19 abril, 2026

¿Es verdad que todos los gatos odian el agua? – CONSULTORIO DEL DOCTOR GATO

La imagen del gato huyendo despavorido ante la idea de mojarse es asumida por muchos como una verdad universal. Pero ¿es cierto que todos los gatos odian el agua? La respuesta corta es no. Aunque la mayoría prefieren mantenerse secos, esta generalización no se ajusta por completo a la realidad. Existen factores biológicos, de comportamiento e incluso genéticos que explican tanto su desdén por el agua como las excepciones a esta norma.

Varias teorías explican la aversión de muchos gatos al agua. Desde un punto de vista biológico, su pelaje es una de las principales razones. A diferencia del de otros animales, su pelo no está diseñado para repeler el agua, por lo que, al mojarse, se empapa por completo, aumenta de peso y dificulta sus movimientos. A esto se suma que el proceso de secado es lento e incómodo para ellos.
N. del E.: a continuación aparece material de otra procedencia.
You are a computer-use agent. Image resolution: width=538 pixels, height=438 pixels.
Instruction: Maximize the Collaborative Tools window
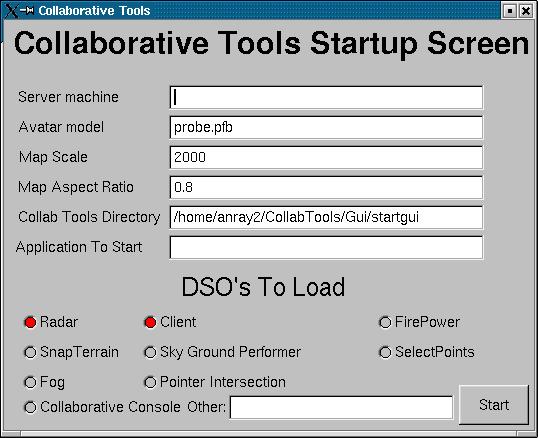coord(510,11)
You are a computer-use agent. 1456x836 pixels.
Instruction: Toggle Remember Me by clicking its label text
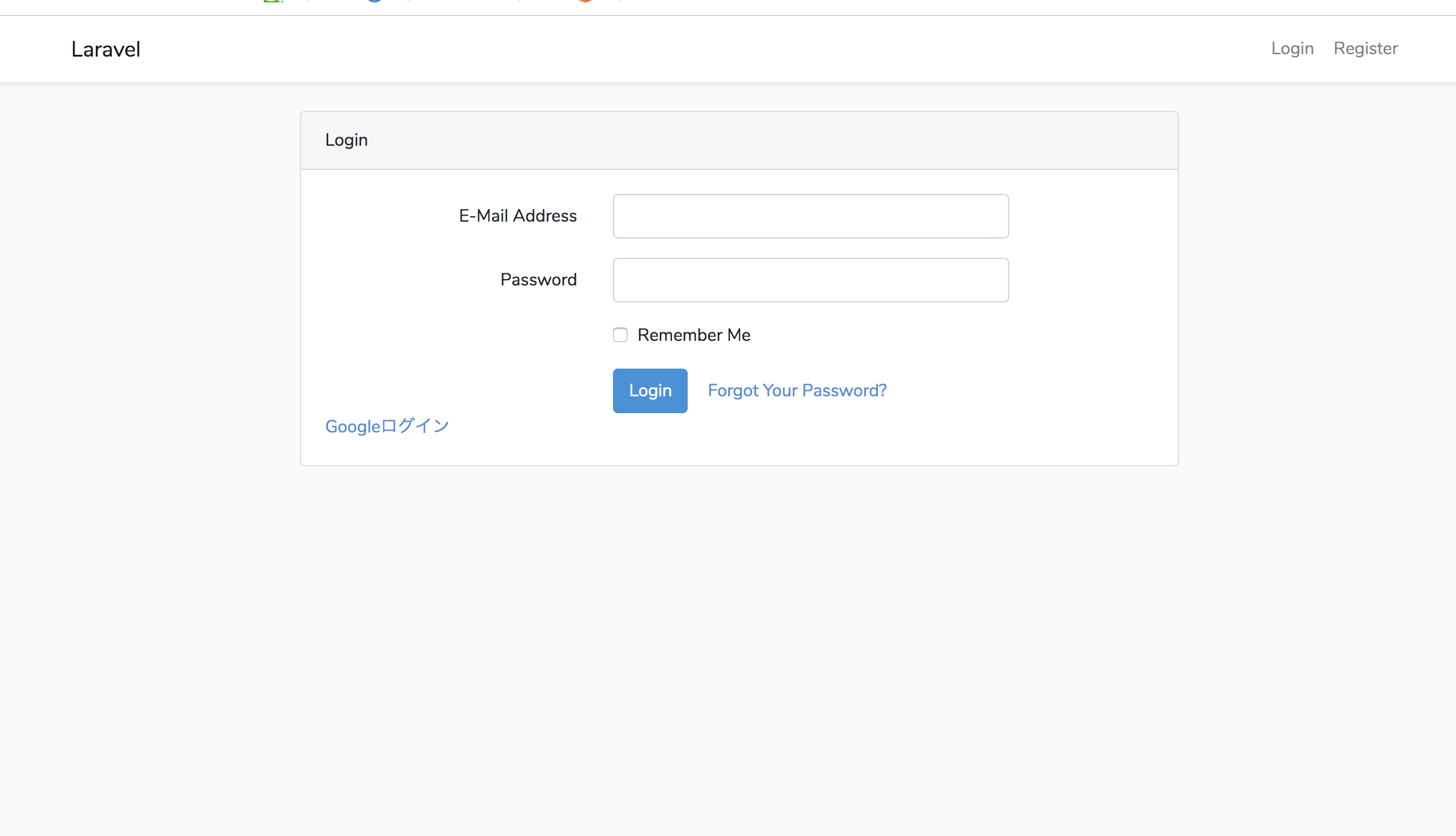tap(693, 335)
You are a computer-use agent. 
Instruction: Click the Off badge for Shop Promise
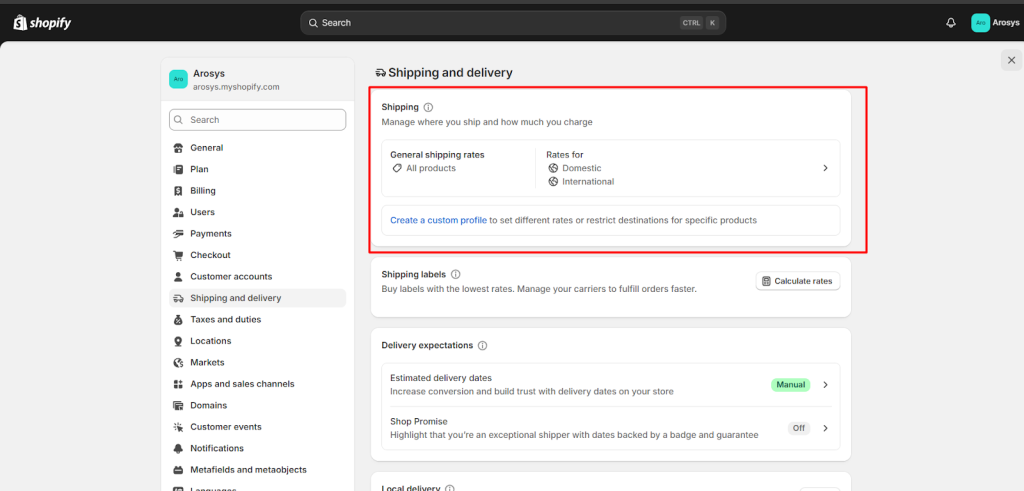[x=798, y=428]
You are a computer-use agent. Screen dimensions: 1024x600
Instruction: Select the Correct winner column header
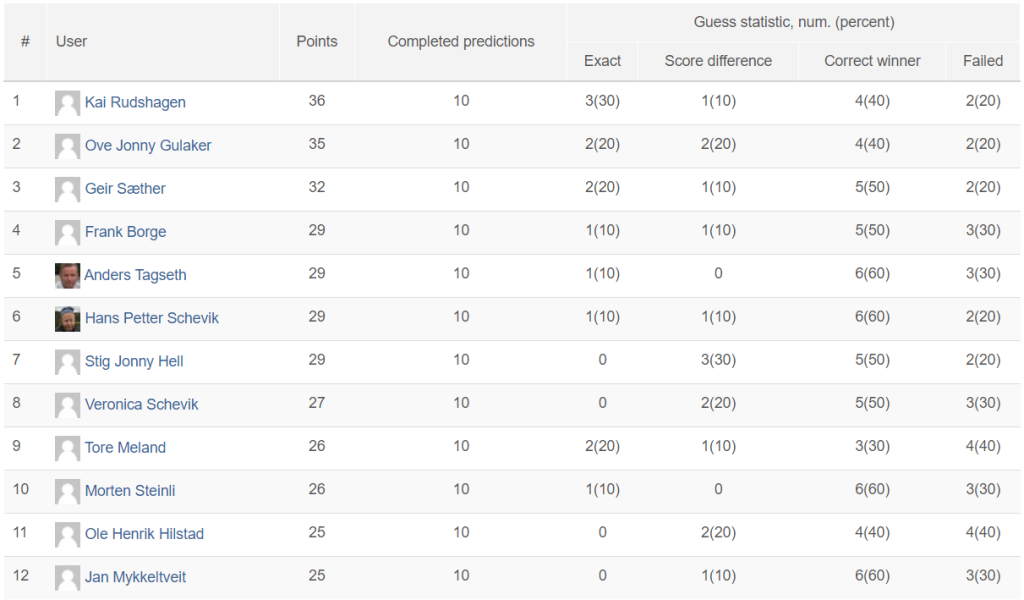pos(872,61)
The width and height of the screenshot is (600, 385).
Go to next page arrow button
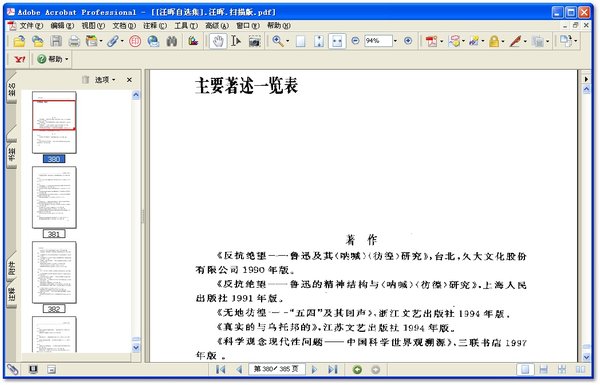tap(314, 370)
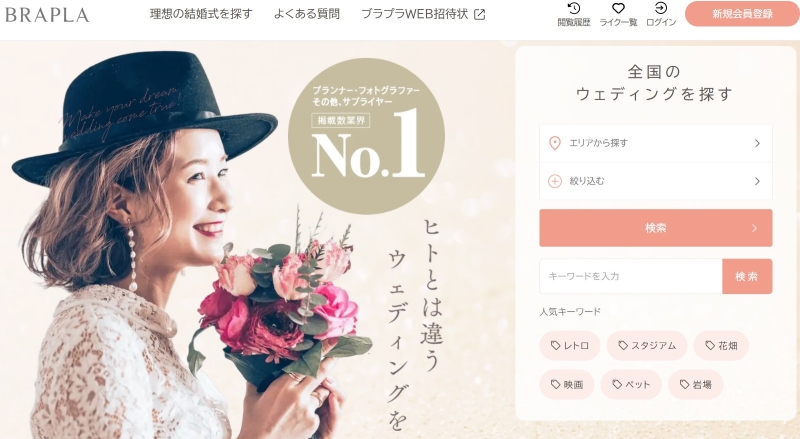
Task: Click the tag icon on ペット keyword
Action: click(617, 384)

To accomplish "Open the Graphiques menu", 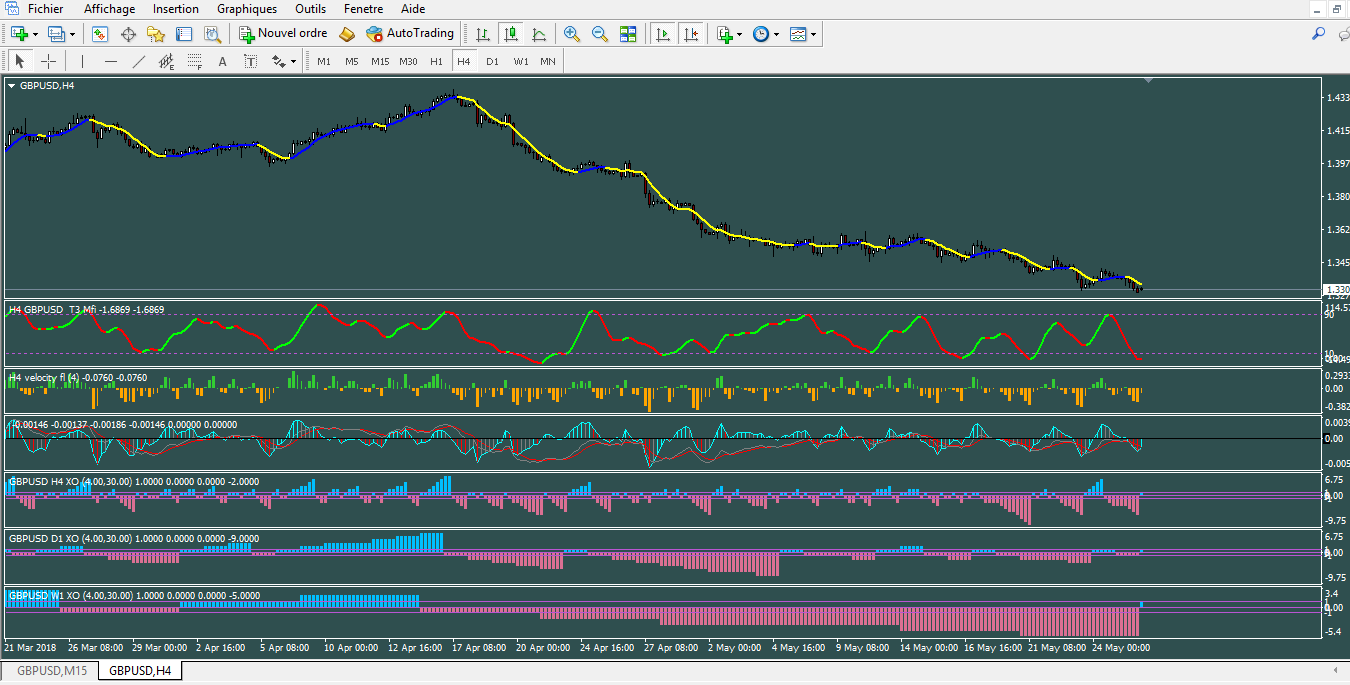I will click(247, 9).
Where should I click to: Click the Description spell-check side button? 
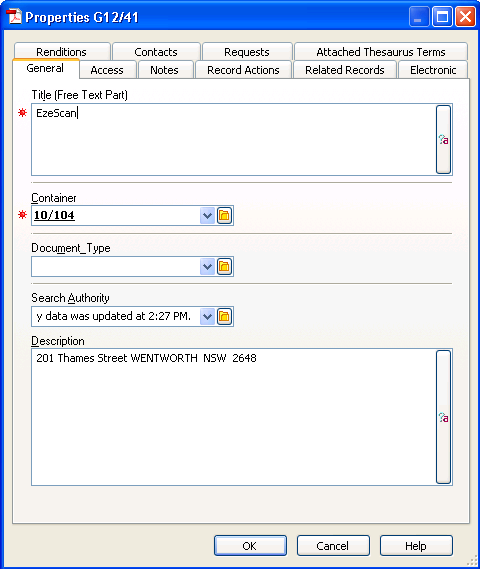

Otra razón radica en su instinto de autopreservación. Los gatos son animales meticulosos con su higiene, y un pelaje mojado altera su olor natural (algo que, en la naturaleza, podría atraer a depredadores) y también los hace sentir vulnerables.

Por otro lado, el agua fría reduce bruscamente su temperatura corporal, y el hecho de mojarse repentinamente puede generarles estrés. Al ser animales territoriales y sensibles a los cambios en su entorno, una experiencia negativa relacionada con el agua puede reforzar fácilmente su rechazo.

Curiosamente, aunque muchos gatos evitan mojarse, sienten una gran fascinación por el agua en movimiento. ¿Quién no ha visto a un gato hipnotizado por un grifo abierto o jugando con las gotas que caen? Esta atracción puede explicarse por su instinto de caza, ya que el sonido y el movimiento del agua despiertan su curiosidad, y un atávico instinto de supervivencia, pues el agua corriente resulta más fresca y segura que la estancada.

En muchos casos, la predisposición a tolerar o incluso disfrutar del agua tiene una base genética. Algunas razas son conocidas por su afinidad con el agua. El van turco, por ejemplo, ha recibido el apodo de “gato nadador” por su afición a los chapuzones. Los maine coon, pese a su denso pelaje, también muestran menos aversión al agua.

Otras razas, como el bengalí, descendiente del gato leopardo asiático, y el esfinge o sphynx, que carece de pelaje y, por lo tanto, no sufre la incomodidad de un pelaje empapado, también suelen ser más receptivas al agua.

Aunque la predisposición genética influye, el entorno y las experiencias también desempeñan un papel importante. Los gatos expuestos al agua de manera positiva desde que son cachorros tienen más probabilidades de tolerarla. De igual manera, introducirlos gradualmente al contacto con el agua, utilizando refuerzos positivos y respetando sus límites, puede ayudar a reducir su rechazo.